The horror is all too real, the footage culled from insider video accounts of two decades of Act Up activism - beginning in 1981, when the number of AIDS cases in New York City was reported at 41, to the arrival of effective anti-viral drugs in the mid-1990s, by which time the death toll had topped one million worldwide.

"Plague" is unflinching look at the activists' mistakes and acheivements, their regrets, their very solemn pride at a victory attained at so high a cost.

The David France documentary traces the origins of Act Up to the onset of the "gay cancer," when reaction to this unknown and terrifying enemy first took the form of frantic protest - a demand for basic services, access to hospitals (many refused to admits AIDS patients).

"Plague" shows how the early movement favored passion over organization, and how this changed when a volunteer medical researchers advised Act Up leaders to engage drug companies and federal health officials in productive, informed debate about targeted research.

This led to an "elite" group of Act Up members taking the lead in a campaign to badger and ultimately team up with organizations like the National Institutes of Health and with companies like Merck, which was working on cutting-edge protease inhibitors.

Rank-and-file Act Up members came to resent this top-down approach, and there are frank depictions in "Plague" of the angry divisions within the organization.

There are also candid confessions among Act Up leaders about the arguable waste of time, money and energy during early years pursuing less effective drugs.

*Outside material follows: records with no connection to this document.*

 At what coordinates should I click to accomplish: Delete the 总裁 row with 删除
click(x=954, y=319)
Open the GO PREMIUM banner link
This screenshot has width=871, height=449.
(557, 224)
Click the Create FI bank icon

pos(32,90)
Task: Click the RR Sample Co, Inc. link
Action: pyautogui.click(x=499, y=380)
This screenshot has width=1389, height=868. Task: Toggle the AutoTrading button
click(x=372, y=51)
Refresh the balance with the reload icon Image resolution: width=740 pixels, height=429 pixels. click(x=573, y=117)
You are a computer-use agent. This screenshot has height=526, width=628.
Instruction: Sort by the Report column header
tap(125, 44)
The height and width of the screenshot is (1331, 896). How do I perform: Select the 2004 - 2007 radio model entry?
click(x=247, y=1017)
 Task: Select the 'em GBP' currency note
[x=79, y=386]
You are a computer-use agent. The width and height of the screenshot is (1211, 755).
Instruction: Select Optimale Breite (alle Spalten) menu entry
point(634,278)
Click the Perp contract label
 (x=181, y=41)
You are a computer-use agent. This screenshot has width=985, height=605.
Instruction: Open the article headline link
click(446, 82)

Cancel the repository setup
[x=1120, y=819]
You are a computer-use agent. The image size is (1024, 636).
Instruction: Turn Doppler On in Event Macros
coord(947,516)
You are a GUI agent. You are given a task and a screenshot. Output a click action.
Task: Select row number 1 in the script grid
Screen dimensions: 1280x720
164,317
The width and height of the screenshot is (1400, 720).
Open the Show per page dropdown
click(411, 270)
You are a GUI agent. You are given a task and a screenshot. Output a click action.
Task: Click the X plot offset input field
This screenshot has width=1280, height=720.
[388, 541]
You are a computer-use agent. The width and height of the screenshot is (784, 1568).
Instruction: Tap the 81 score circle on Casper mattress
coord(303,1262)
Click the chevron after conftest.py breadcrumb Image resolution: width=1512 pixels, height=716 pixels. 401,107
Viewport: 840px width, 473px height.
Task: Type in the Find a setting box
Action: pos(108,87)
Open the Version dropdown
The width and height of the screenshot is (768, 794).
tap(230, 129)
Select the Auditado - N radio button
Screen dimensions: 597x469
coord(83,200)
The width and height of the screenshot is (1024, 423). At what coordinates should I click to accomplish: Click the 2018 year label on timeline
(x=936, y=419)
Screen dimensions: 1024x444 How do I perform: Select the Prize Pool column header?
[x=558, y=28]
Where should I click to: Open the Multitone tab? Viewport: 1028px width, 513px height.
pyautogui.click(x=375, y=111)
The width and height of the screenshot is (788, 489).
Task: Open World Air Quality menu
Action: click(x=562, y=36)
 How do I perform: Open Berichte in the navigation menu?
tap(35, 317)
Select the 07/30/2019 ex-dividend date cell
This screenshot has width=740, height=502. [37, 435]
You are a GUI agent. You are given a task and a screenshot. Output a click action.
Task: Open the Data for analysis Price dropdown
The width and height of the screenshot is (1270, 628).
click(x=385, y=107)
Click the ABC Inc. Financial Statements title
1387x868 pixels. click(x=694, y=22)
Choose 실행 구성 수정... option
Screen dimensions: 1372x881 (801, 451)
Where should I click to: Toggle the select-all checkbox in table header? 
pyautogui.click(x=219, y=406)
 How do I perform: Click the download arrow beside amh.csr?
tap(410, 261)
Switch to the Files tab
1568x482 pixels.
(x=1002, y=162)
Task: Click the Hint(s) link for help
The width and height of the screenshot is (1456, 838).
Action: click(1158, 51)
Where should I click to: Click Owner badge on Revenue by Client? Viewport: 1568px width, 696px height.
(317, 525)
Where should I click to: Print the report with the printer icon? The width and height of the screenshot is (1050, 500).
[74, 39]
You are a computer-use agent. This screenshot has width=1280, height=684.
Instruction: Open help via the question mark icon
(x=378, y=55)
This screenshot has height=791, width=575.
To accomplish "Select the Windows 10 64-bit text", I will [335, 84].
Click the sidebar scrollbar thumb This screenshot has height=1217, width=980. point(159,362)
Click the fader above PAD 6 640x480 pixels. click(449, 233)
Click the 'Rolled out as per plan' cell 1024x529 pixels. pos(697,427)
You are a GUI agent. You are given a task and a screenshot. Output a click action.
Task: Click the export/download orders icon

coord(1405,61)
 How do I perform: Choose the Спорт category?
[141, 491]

Their attitude - humility - is one of the most compelling aspects of "Plague." Perhaps because the activists seem to downplay the monumental obstacles in front of them - there was no roadmap. They had to draw it from scratch, to improvise, to adapt. Perhaps too because the intersection of humility and competence seen in these activists seems to be in such short supply in our country, even in the face of far less deadly and less daunting challenges.